Here is the RSS profile of this test: rss

msloechner commented 3 months ago

Thanks a lot, @jodavies . This looks indeed promising. I will look into it when I find a bit of time.

jodavies commented 3 months ago

In case it is useful to see how your own scripts behave, I logged the RSS during the run with something like

../bin/tform-test-SR-split -w8 calcdia.frm > calcdia.log1 &
pid=$!
while kill -0 $pid; do
   ps --pid $pid -o rss=
   sleep 0.2
done > tform-rss-orig.dat
jodavies commented 3 months ago

I added an On/Off switch for this, I think it is better than just a preprocessor instruction since the option can easily be enabled for multiple modules (nice when calling procedures etc) and can still be used for a "single module" (by turning it off again in the next).

I think the "free and reallocate" version is simpler in that we don't need to worry about aligned memory allocations and whether or not this works in Windows.

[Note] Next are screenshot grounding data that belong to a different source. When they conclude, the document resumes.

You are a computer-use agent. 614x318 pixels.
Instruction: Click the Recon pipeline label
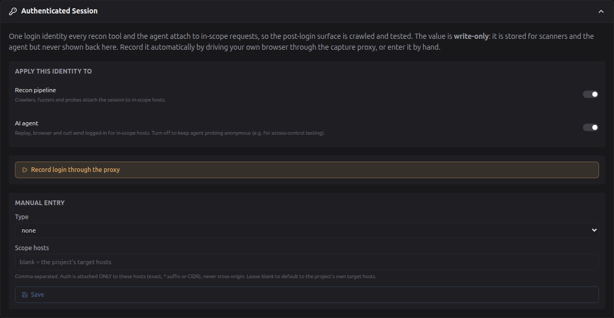pos(35,90)
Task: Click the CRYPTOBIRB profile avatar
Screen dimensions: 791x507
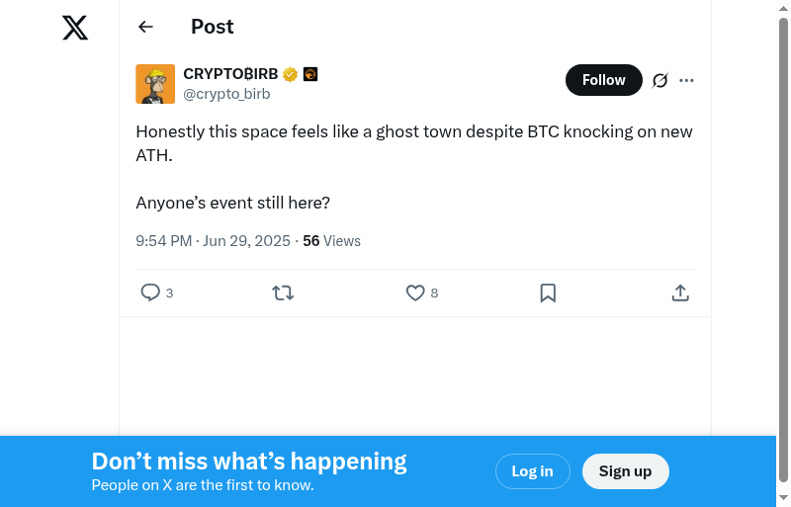Action: [x=155, y=84]
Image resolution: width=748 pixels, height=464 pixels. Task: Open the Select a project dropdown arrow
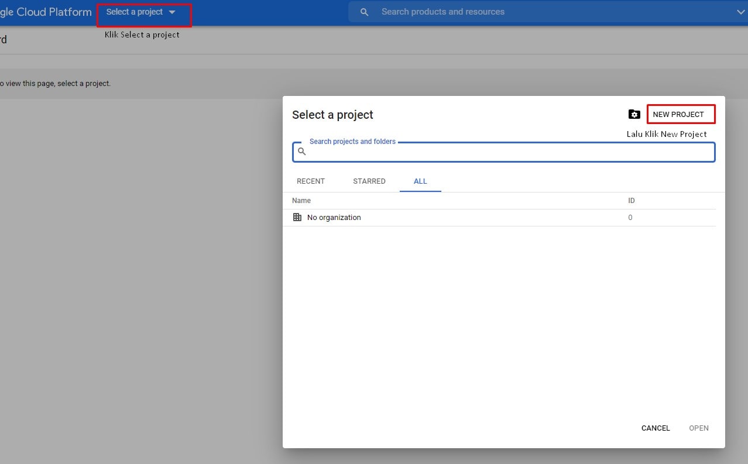click(171, 11)
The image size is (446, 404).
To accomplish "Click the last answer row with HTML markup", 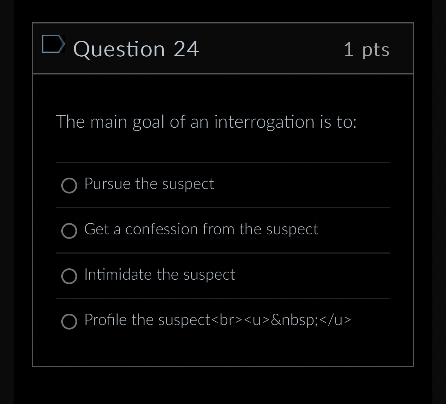I will click(x=218, y=320).
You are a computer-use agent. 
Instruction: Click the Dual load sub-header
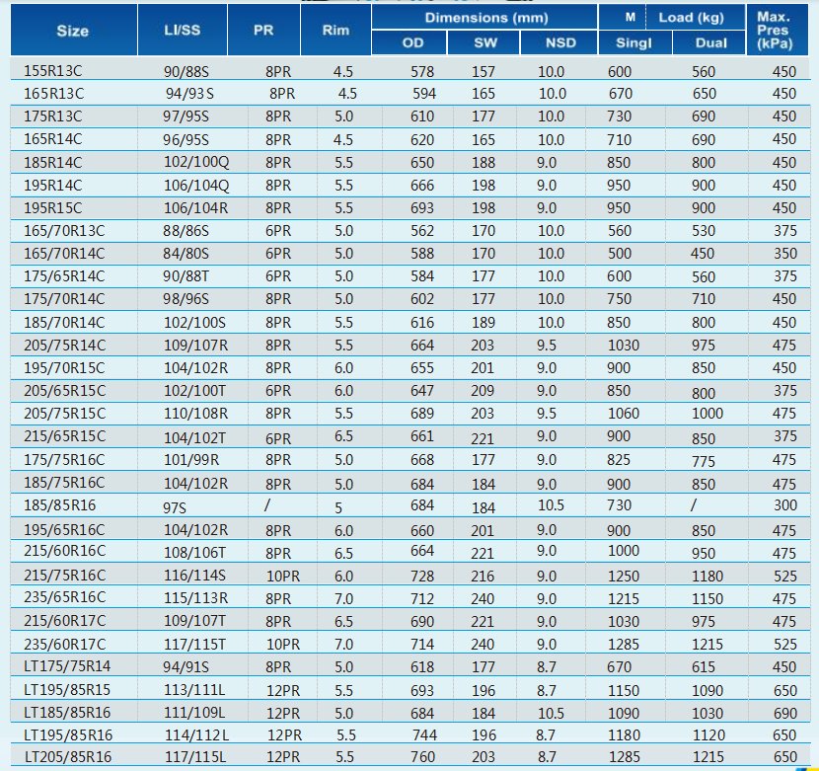(710, 43)
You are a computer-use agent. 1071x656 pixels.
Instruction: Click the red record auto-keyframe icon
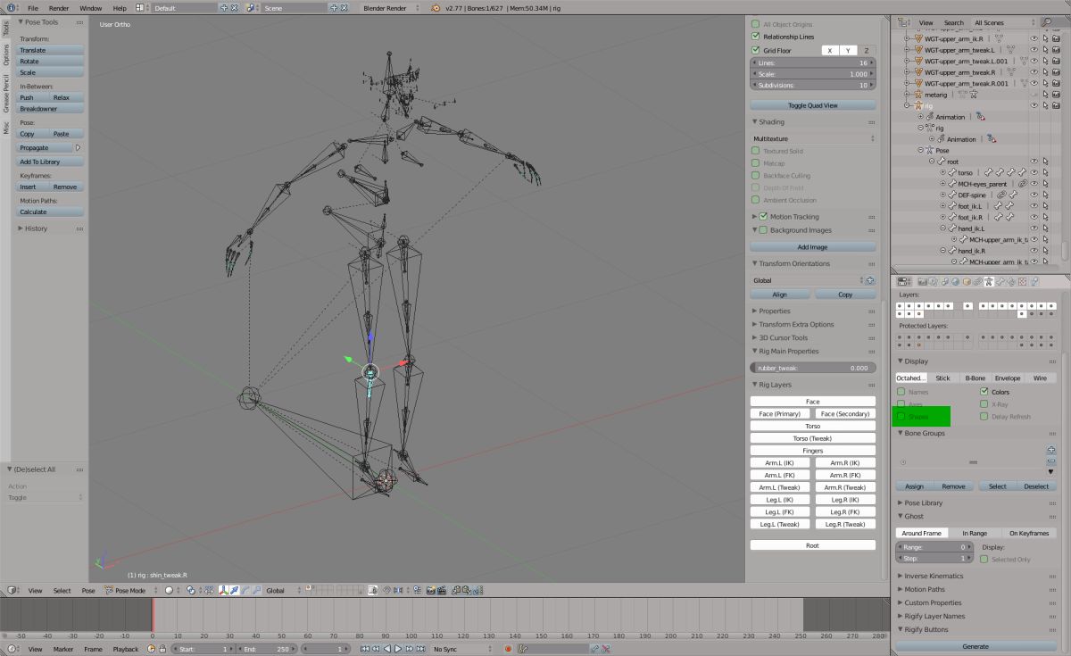[x=508, y=649]
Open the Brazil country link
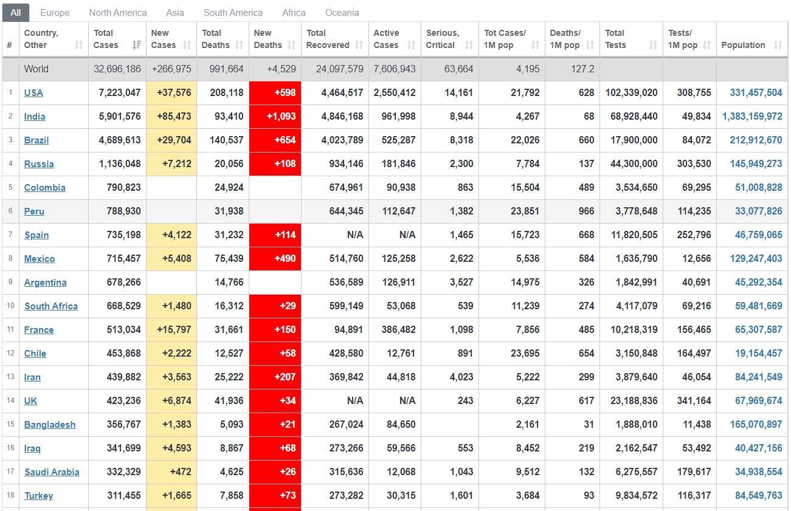Screen dimensions: 791x511 36,140
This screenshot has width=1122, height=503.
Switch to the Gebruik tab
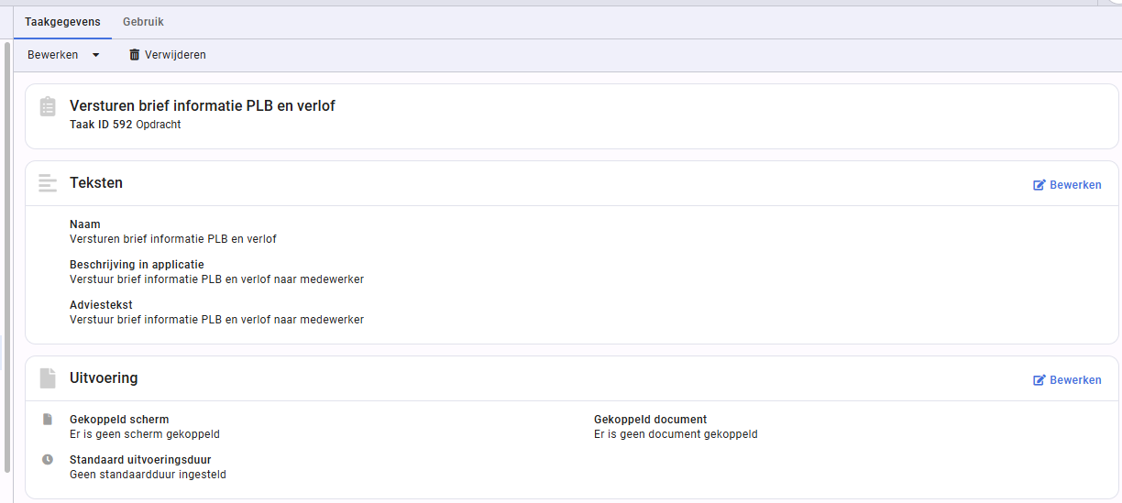[x=143, y=22]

Edit: I don't know what is going on with valgrind on the runners these days, I see a lot of:

valgrind:  Fatal error at startup: a function redirection
valgrind:  which is mandatory for this platform-tool combination
valgrind:  cannot be set up.  Details of the redirection are:
valgrind:  
valgrind:  A must-be-redirected function
valgrind:  whose name matches the pattern:      strlen
valgrind:  in an object with soname matching:   ld-linux-x86-64.so.2
valgrind:  was not found whilst processing
valgrind:  symbols from the object with soname: ld-linux-x86-64.so.2
coveralls commented 3 months ago

Coverage Status

coverage: 49.981% (-0.02%) from 49.999% when pulling 6a5c6d5d3a50a6c7fbe89618d971fc5b7966b92f on jodavies:sort-realloc into 83e3d4185efca2e5938c665a6df9d67d6d9492ca on vermaseren:master.

msloechner commented 3 months ago

I've run an example for my use case, it looks quite suitable: I don't see any significant loss in performance in terms of CPU-time in my case, while benefiting from the reduction in resident set size.

For me this improvement will be mainly of importance in (single-threaded) form, where the time spent in single modules greatly exceeds the time needed for sorting and allocating memory, but which do not benefit from tform parallelisation too much. But I see the benefit also for tform as soon as it's able to combine a lot of single terms in a .sort.

Note that in the example below the ratio between the runtimes after and before the peak in memory consumption is rather low, in other cases (that would take too long to benchmark) the ratio might be around 5-10. RSS

msloechner commented 3 months ago

@jodavies Maybe it would be great to also have a preprocessor command #sortreallocate to be active only for a single module. Could you possibly add this?

jodavies commented 3 months ago

Do you strongly prefer that to doing

On sortreallocate;
...
.sort
Off sortreallocate;

?

Of course it is straightforward to have both options, so I can add a #sortreallocate too.

msloechner commented 3 months ago

I think it would be a nice feature when you're dynamically generating code with the preprocessor and happen to not have access to the previous .sort statement (but don't want to sort right now). What do you think?

coveralls commented 3 months ago

Coverage Status

coverage: 49.967% (-0.03%) from 49.999% when pulling 5302a8d6eb54dcfde75682645b4a4a5ee9fccd0b on jodavies:sort-realloc into 83e3d4185efca2e5938c665a6df9d67d6d9492ca on vermaseren:master.